Pour l'avenir, EcoAntibio 3 pourrait, selon les inspectrices, « afficher un objectif qualitatif et proposer l'amélioration des prescriptions dans le respect du bien-être animal. Cependant, des marges de progrès peuvent encore être identifiées dans plusieurs secteurs considérés à risque du fait de certaines pratiques (jeunes ruminants à l'engrais, équidés, animaux de compagnie) et pour lesquels des améliorations devront être proposées ».
Accompagner davantage certains professionnels
La situation de filières qui n'ont pas fait l'objet d'étude approfondie lors des précédents plans EcoAntibio (aquaculture, apiculture) devra être considérée afin de préparer des mesures, si nécessaire. Enfin, les cas particuliers de professionnels encore peu mobilisés, qui n'ont pas suffisamment évolué, doivent être identifiés, selon les deux inspectrices, grâce aux outils d'auto-évaluation et de surveillance. Ce ciblage permettra de les accompagner grâce à des conseils adaptés.
De façon légitime, les plans EcoAntibio ont axé les efforts vers la baisse de consommation des antibiotiques en santé animale, l'émergence de l'antibiorésistance étant effectivement liée pour partie à la présence et à la concentration d'antibiotiques (pression de sélection). Cependant, « l'antibiorésistance peut également être disséminée et se transmettre entre l'Homme, l'animal, le milieu extérieur, par différentes voies, lors de transferts de bactéries ou même de gènes de résistance », soulignent nos consoeurs.
« Plusieurs études montrant l'importance du rôle de la transmission dans l'évolution de l'antibiorésistance, il est important d'étudier précisément ce risque et d'élargir désormais les efforts du prochain plan EcoAntibio à la maîtrise de cette transmission dans tous les secteurs (élevage, transport d'animaux, abattoirs, industries agro-alimentaires, établissement de soins vétérinaire...) », détaillent-elles.
Autre évolution à envisager : élargir les plans à la résistance aux antimicrobiens. En effet, les plans de lutte élaborés en France sont ciblés sur l'antibiorésistance. Ceux mis en oeuvre dans l'Union européenne et au niveau international sont quant à eux élargis à la résistance aux antimicrobiens.
« En effet, différentes espèces de pathogènes autres que les bactéries développent des mécanismes efficaces leur permettant de survivre à l'exposition des médicaments utilisés à leur encontre.

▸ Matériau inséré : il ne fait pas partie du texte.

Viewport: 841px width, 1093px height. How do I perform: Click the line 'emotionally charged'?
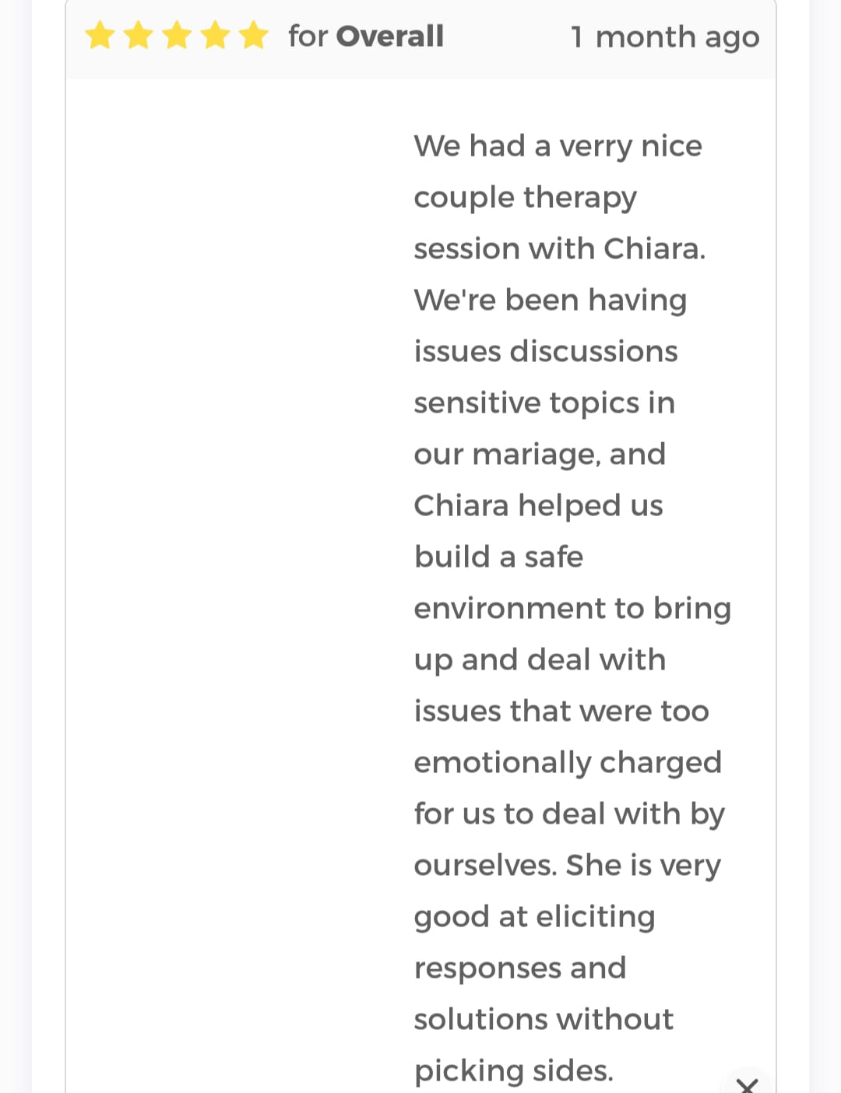568,763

La résistance des parasites représente ainsi un phénomène mondial, qui concerne tous les groupes de parasites, toutes les espèces animales domestiques et de nombreux antiparasitaires », souligne le rapport du CGAAER.

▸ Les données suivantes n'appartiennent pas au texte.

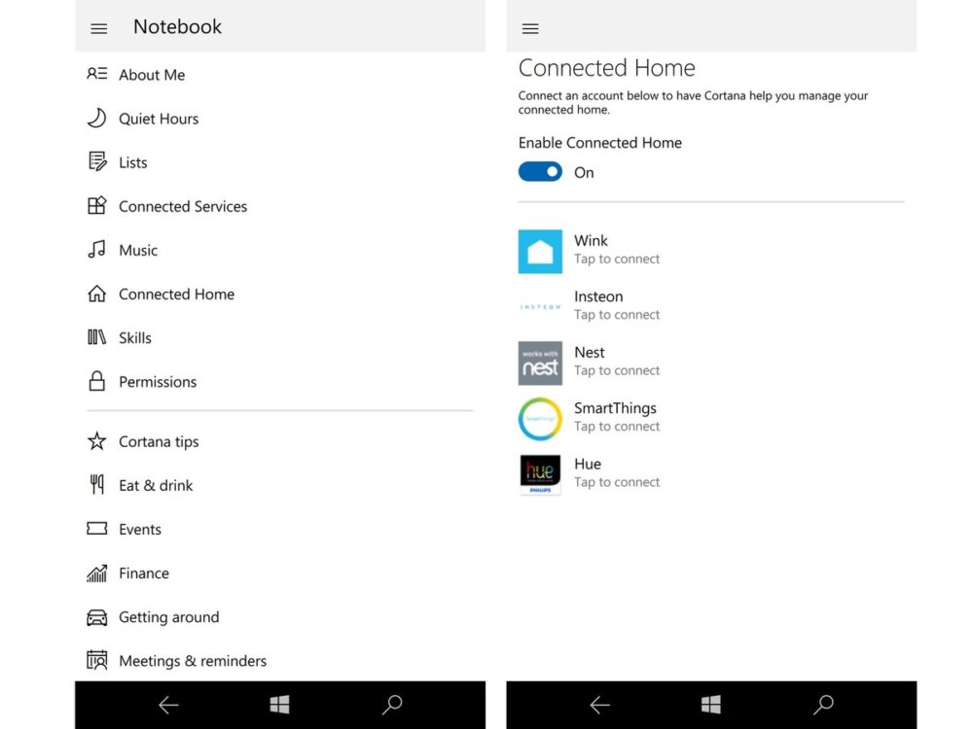This screenshot has width=973, height=729.
Task: Click the Lists notepad icon
Action: point(97,162)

Résistance aux antiparasitaires : leishmaniose canine à surveiller
Elle constitue, selon lui, un problème majeur, et en croissance, dans le domaine de la santé animale, entraînant des pertes économiques alarmantes dans certains secteurs (petits ruminants, équidés...).
La résistance aux antiparasitaires pourrait également représenter un danger pour la santé publique, notamment du fait de zoonoses vectorielles menaçant des sujets humains immuno-déprimés. Une mauvaise gestion zootechnique et thérapeutique de ces traitements pourrait conduire à l'émergence de parasites zoonotiques résistants et donc difficilement contrôlables chez l'Homme, par exemple dans le cas de la leishmaniose canine, zoonose vectorielle mortelle en l'absence de traitement, dont le chien est le réservoir majeur.
« Il serait donc intéressant d'élargir les réflexions à cette problématique dans le cadre du futur plan EcoAntibio ou de construire, à partir de ce modèle qui a prouvé son efficacité, un plan spécifique de lutte « Eco-antiparasitaire » », concluent les deux autrices du rapport. ■
* CGAAER : Conseil général de l'alimentation, de l'agriculture et des espaces ruraux.